* _TASK DIRECTIONS_:
Answer these questions using the text below on the chickpea health issue:
(a) In what year and in which areas did the issue first appear?
(b) In which town is Dr Michelle Hubbard based?
(c) What does a 5 on the team's symptom scale indicate?
##### QUOTED PASSAGE
Dr Michelle Hubbard a Research Scientist with Agriculture and Agri-Food Canada in Swift Current is working with a team of researchers across the prairies to try and find out what's happening.

The emerging health issue first started showing up on chickpea plants in 2019 in the Assiniboia and Coronach areas.

The symptoms vary from leaf tip chlorosis and wilting all the way to complete plant death.

Hubbard and her team have been working on several possible causes from ascochyta blight, to root rot, wilt disease, viruses, herbicides, nutrient stress, nematodes, nodule feeding insects to drought followed by moisture and healthy versus unhealthy soils.

Since the issue was first identified samples have been taken every year from a variety of fields and site trials where the chickpea health issue has been showing up.

She says that based on the year, variety, and conditions they've developed a scale identifying a wide range of symptoms from 1 which shows early signs of a problem, all the way to 5 which is plant death.
##########
##### INFORMATION SHOWN
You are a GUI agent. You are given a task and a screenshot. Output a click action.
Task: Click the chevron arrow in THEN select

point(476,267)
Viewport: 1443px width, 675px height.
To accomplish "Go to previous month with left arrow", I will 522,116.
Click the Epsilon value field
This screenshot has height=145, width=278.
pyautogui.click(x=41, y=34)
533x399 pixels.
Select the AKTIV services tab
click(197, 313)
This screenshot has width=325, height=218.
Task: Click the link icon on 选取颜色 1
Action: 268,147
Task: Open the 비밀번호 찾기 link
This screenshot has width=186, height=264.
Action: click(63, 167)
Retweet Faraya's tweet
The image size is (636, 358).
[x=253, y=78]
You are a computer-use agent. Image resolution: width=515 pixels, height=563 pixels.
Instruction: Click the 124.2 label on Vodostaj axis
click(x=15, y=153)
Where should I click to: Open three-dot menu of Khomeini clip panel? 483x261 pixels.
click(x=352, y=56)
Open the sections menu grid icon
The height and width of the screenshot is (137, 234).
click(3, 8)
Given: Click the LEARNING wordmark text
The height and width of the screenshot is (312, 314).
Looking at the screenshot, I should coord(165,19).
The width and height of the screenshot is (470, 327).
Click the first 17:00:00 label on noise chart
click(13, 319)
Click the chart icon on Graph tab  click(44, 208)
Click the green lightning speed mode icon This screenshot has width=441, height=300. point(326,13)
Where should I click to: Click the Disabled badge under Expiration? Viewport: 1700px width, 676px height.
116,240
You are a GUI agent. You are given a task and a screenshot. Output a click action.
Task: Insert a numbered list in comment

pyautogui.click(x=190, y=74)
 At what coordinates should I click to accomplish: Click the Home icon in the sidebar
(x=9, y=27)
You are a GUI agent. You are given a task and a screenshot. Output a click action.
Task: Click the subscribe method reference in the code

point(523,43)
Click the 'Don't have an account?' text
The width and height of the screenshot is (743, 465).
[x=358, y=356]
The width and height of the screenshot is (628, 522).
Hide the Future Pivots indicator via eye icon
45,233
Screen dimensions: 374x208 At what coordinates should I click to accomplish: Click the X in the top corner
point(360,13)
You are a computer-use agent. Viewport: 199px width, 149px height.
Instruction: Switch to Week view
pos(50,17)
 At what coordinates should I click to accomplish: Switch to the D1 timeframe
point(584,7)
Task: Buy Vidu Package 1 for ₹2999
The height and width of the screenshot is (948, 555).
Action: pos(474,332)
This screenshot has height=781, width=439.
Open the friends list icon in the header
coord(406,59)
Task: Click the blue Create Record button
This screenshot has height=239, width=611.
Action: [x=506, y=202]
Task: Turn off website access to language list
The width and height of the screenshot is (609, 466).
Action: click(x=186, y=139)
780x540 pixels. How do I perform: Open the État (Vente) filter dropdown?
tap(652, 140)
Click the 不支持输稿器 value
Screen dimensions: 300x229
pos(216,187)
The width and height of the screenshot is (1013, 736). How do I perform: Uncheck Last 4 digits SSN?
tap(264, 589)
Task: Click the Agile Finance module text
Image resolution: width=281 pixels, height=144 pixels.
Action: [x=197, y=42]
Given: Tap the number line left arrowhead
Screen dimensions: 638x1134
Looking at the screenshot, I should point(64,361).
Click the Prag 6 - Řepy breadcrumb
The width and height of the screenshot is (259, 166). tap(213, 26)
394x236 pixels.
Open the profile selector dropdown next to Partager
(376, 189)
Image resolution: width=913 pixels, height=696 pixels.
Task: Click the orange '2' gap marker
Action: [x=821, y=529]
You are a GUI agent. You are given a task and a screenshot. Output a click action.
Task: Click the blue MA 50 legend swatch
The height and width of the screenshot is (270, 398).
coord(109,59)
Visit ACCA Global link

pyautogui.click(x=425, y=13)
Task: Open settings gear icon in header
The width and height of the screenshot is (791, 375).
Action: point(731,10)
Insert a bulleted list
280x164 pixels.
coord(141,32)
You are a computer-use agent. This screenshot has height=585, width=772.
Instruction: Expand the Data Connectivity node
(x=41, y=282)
##########
* _RESPONSE TO THIS TASK_:
(a) 2019, in the Assiniboia and Coronach areas.
(b) Swift Current.
(c) Plant death.